### The task
In the Census privacy forum thread below, list every group of people that the quoted analysis says could lose free access to reliable public Census Bureau data.

ASA Connect

 View Only
  • 1.  new Census Bureau privacy policy

    Posted 12-06-2018 23:02
    The US Census Bureau has announced that it's planning to use differential privacy methods to achieve data privacy. I've long had concerns about DP, and have worried that its effect could be devastating to research in everything from education to poverty to public health. Coincidentally, this morning I received a message from IPUMS, an organization aimed at making it easier for researchers to access Census data. IPUMS is also concerned that DP could be a blow to research.

    DP is a fancier, more abstracted version of Random Data Perturbation methods. The basic problem with them and DP is that, if noise is added only in univariate forms, correlation structures between variables become attenuated. Earlier forms of DP, to my knowledge, did not address this crucial issue. Though I've seen some recent papers that at least refer to multivariate forms of DP, again to my limited knowledge, there is no good, developed, practically useful form for this.

    I know that some CB people read this forum, so I would like to ask what the CB has one to ensure that, for instance, a researcher will still be able to obtain useful estimates of regression coefficients under the new scheme. I'm well aware that any method has its drawbacks, but what can we expect from the new policy?

    This is extremely important.

    ------------------------------
    Norman Matloff
    University of California, Davis
    ------------------------------


  • 2.  RE: new Census Bureau privacy policy

    Posted 12-07-2018 07:33
    Here is a link to an excellent analysis of this policy by those around IPUMS (full disclosure, I have collaborated with them, and with John Abowd who is the main advocate.  It could make the 2020 Census and the American Community Survey virtually useless for many analyses.

     https://assets.ipums.org/_files/mpc/MPC-Working-Paper-2018-6.pdf

    Implications of Differential Privacy for Census Bureau Data and Research Task Force on Differential Privacy for Census Data

    Institute for Social Research and Data Innovation (ISRDI) University of Minnesota

    The Census Bureau has announced a new set of standards and methods for disclosure control in public use data products. The new approach, known as differential privacy, represents a radical departure from current practice. In its pure form, differential privacy techniques may make the release of useful microdata impossible and severely limit the utility of tabular small-area data. Adoption of differential privacy will have far-reaching consequences for research. It is possible-even likely-that scientists, planners, and the public will lose the free access we have enjoyed for six decades to reliable public Census Bureau data describing American social and economic change. We believe that the differential privacy approach is inconsistent with the statutory obligations, history, and core mission of the Census Bureau.

### Dataset excerpt

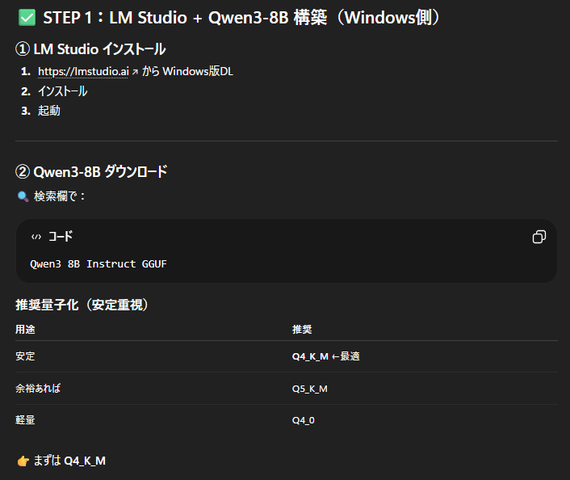Copy the code block contents
This screenshot has width=570, height=480.
point(539,237)
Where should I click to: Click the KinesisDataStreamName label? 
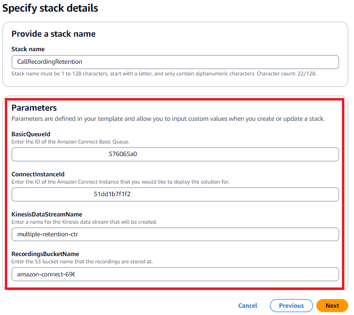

### Response to the task
Scientists, planners, and the public.